The Wicked
James Newman

Necessary Evil Press
Autographed Limited Hardcover Edition, $45.00
Winter 2007
Review by Nickolas Cook

Since his first major release from Leisure, Midnight Rain (2004), James Newman has been one of the most exciting new voices in the horror and thriller genres. His newest novel, The Wicked (from the fine folks at Necessary Evil Press), only validates the buzz around his work.

When a children’s home is burned to the ground by a Satan worshipping teenage arsonist, the resulting deaths call forth an evil presence to the small town of Morganville, North Carolina. Enter David Little and his family, driven from the hustle and bustle of New York City by an act of violence in the hoped of a new way of life and a second chance to build a family. But it soon becomes clear to David, as the strange death count begins to rise, and the friendly folks of Morganville turn violent, that something evil has come to claim the town’s populace. Moloch is hungry for souls and no one is safe – not the eldest or the babe – from his insatiable appetite for destruction and bloody sacrifice.

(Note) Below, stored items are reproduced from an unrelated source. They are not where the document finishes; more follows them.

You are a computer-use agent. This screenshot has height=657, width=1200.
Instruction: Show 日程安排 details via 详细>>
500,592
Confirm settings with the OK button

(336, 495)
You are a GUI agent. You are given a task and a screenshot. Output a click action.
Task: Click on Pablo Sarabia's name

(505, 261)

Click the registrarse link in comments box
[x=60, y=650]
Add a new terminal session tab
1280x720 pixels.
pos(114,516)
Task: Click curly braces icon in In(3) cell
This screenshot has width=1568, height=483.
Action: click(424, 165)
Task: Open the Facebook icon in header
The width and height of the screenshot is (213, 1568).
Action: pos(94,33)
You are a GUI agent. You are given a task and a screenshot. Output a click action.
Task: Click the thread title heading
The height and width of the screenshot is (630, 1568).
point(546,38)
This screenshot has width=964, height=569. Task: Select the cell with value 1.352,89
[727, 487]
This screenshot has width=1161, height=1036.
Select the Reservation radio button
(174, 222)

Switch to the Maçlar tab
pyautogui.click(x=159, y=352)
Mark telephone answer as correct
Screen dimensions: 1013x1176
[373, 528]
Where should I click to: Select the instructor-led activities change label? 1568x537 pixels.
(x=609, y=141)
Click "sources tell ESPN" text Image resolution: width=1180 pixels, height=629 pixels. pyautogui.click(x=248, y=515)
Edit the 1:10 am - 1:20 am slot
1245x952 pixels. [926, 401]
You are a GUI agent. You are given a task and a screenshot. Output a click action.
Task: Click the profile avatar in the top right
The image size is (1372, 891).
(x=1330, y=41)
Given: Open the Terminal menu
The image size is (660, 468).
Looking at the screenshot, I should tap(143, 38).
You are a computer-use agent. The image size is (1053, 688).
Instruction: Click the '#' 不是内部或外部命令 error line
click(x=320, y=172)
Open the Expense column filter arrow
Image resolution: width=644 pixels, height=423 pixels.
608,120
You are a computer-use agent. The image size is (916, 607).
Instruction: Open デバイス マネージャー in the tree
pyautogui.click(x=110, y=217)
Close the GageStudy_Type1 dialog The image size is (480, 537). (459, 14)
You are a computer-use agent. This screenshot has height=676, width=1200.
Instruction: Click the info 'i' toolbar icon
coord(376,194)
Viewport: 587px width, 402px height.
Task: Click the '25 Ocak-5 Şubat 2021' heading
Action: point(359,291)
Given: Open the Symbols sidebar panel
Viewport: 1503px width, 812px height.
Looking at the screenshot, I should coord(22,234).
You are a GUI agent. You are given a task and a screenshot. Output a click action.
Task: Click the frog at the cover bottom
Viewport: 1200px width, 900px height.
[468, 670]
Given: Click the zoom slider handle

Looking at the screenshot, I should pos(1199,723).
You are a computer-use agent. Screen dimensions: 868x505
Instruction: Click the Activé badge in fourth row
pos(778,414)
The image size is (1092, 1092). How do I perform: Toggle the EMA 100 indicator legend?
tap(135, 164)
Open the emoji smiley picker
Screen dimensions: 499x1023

It’s clear from the outset of The Wicked that Newman is out to redefine his own work, and to take no prisoners while doing so. In the process, Newman also manages to give a nod to the great small town horror novels of the 80s without pandering to the lowest common denominator mentality that infected so many of the less-than-great offerings of the 1980-1992 industry horror boom. This is class-A storytelling at its best. Of course, there will be the inevitable comparisons between he and other great Southern authors in the genre: Lansdale and McCammon come immediately to mind. And those comparisons are accurate, for they all share the gift of storytelling without throwing pretensions at their readers. Story is king, style only the wonderful side effect of Newman’s attention to the narrative and the characters with which he’s peopled it.

As illustrated in many of his previous novels, Newman knows how to build the suspense, piling on the blood and sex, while still remaining true to the story. The pulse pounding scenes have a cold logic about them, as the Littles find themselves fodder for the evil of Moloch, and the explosive ending is enough to make your skin crawl.

I’m willing to go out on a limb here and say that The Wicked may be the one that brings Newman back to the mass-market readers. The horror genre badly needs more writers like James Newman to fill the shelves, an author that recognizes and respects where he has come from and knows exactly where he wants to go.